[Pixel coordinate grounding data]
━━━━

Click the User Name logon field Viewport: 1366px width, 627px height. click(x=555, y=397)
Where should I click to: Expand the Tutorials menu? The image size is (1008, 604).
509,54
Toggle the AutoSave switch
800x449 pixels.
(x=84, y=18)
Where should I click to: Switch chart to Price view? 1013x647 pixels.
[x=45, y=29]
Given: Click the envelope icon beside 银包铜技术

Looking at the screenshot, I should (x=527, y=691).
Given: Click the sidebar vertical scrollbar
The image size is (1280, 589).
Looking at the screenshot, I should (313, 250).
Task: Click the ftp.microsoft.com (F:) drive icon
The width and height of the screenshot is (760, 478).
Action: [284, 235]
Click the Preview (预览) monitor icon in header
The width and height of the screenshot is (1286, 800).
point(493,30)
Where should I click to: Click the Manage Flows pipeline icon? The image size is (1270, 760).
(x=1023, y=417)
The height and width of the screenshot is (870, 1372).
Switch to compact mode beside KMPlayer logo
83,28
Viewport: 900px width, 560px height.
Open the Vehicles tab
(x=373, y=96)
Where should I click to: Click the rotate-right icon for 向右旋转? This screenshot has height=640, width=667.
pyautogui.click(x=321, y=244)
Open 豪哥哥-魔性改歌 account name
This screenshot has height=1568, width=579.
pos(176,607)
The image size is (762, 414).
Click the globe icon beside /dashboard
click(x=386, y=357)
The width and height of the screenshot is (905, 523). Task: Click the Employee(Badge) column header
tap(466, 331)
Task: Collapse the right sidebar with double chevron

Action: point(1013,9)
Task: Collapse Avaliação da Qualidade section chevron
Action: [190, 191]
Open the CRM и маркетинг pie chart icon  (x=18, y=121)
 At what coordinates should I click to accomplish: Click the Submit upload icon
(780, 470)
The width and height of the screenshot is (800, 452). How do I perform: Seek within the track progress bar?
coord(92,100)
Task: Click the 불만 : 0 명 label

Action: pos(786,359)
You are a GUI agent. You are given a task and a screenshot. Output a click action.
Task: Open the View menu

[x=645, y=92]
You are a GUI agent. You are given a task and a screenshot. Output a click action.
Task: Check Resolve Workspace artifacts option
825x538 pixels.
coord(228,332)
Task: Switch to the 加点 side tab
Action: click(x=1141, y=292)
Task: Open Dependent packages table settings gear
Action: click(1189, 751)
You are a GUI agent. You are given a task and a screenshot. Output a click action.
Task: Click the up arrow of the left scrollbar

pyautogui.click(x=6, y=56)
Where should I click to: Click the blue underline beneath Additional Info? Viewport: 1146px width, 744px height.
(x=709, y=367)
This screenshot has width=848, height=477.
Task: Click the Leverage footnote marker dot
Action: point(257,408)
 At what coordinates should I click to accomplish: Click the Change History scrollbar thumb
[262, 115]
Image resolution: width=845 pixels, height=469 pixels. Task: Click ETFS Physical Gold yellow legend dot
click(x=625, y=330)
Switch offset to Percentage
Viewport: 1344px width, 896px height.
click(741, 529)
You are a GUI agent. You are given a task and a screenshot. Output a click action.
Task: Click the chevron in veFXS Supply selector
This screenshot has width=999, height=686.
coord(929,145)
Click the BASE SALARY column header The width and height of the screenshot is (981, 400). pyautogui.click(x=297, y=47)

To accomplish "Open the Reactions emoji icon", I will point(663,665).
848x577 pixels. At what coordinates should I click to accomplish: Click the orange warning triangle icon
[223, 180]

━━━━

→ **To do**
The required output is the entries from their opening line through the line holding "Click the Preview (预览) monitor icon in header", repeated exactly, with both end lines kept.

→ **Problem solution**
Click the User Name logon field Viewport: 1366px width, 627px height. click(x=555, y=397)
Where should I click to: Expand the Tutorials menu? The image size is (1008, 604).
509,54
Toggle the AutoSave switch
800x449 pixels.
(x=84, y=18)
Where should I click to: Switch chart to Price view? 1013x647 pixels.
[x=45, y=29]
Given: Click the envelope icon beside 银包铜技术

Looking at the screenshot, I should (x=527, y=691).
Given: Click the sidebar vertical scrollbar
The image size is (1280, 589).
Looking at the screenshot, I should (313, 250).
Task: Click the ftp.microsoft.com (F:) drive icon
The width and height of the screenshot is (760, 478).
Action: [284, 235]
Click the Preview (预览) monitor icon in header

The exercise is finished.